We returned to the truck for a nervous, two-hour wait, and because our young Lab, Napoleon, is a natural blood trailer. But returning to the site just before nightfall there was no blood, only the occasional scuff in moldering forest litter. I followed these scuffs and the path of least resistance, Napoleon’s basic trajectory, stalking ahead quietly with Gwyn at my heels. After 100 yards, we reached a fork in the faint game trail. Napoleon suddenly became animated, tail gyrating wildly. The thundering of a flushing ruffed grouse sent my heart into my mouth, my hand to my holstered pistol and involuntary curses across my lips.
Scanning the trail I found no convincing sign so returned to the fork, Napoleon’s enthusiasm returning anew. He plunged into brush 10 yards ahead and in seconds burst back out, running through my legs to hide behind mommy’s legs. The .45 appeared in my hand and Gwyn and Napoleon retreated in the opposite direction. But just over a fall of earth was Gwyn’s bear, stiff as lumber.
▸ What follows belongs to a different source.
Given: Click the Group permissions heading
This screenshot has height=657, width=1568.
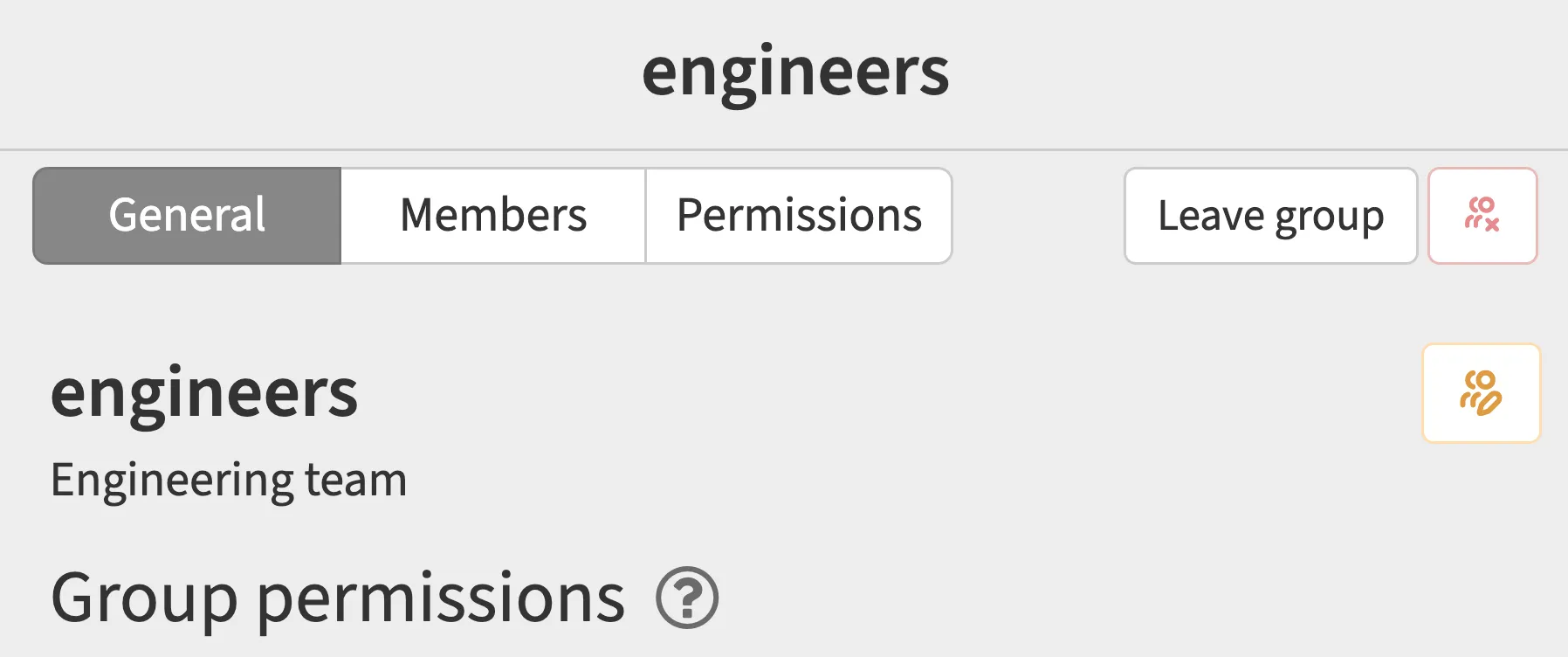Looking at the screenshot, I should click(x=338, y=598).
It would be months before Gwyn would relate her real feelings, afraid of ruining it for me, of all things. She admitted nearly crying, a mourning sadness for having taking a life, combined with overwhelming joy to have done it right, to have remained calm and made her shot count.
"Is that weird?" she asked.
"No, it’s not weird at all," I replied. "It’s a natural part of the process, something any thinking hunter feels at one time or another."
Gwyn still has not taken a deer, but that event is on the horizon, sure as death and taxes.